ACTION ITEM: A verbatim copy of the data is wanted, minus any picture in it.

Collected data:
▽

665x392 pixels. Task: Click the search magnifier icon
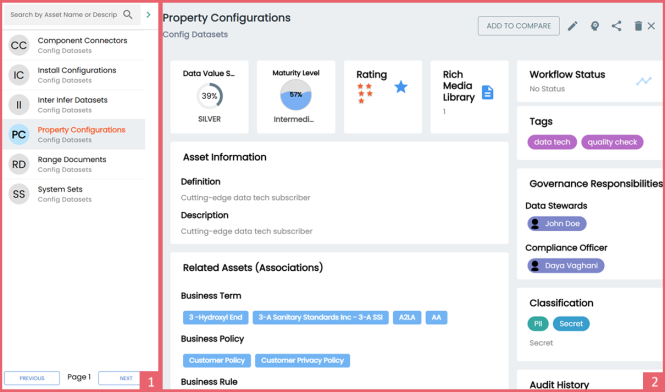128,15
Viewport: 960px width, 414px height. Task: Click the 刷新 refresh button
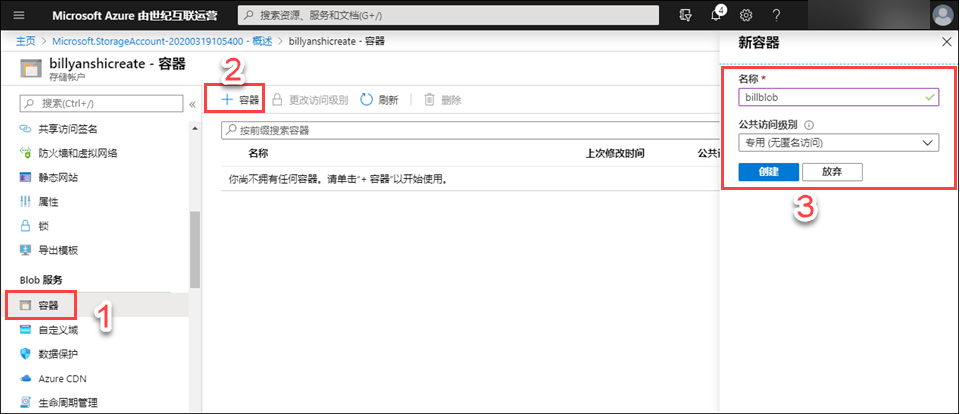(379, 100)
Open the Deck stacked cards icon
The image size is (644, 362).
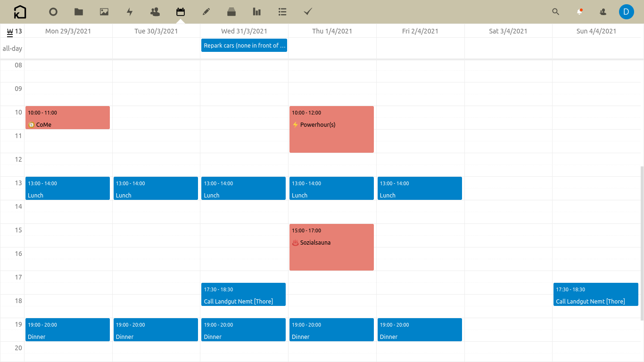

△

ANSWER TO THIS PROBLEM:
665x392 pixels. Task: Click the search magnifier icon
128,15
Viewport: 960px width, 414px height. Task: Click the 刷新 refresh button
(379, 100)
Open the Deck stacked cards icon
The image size is (644, 362).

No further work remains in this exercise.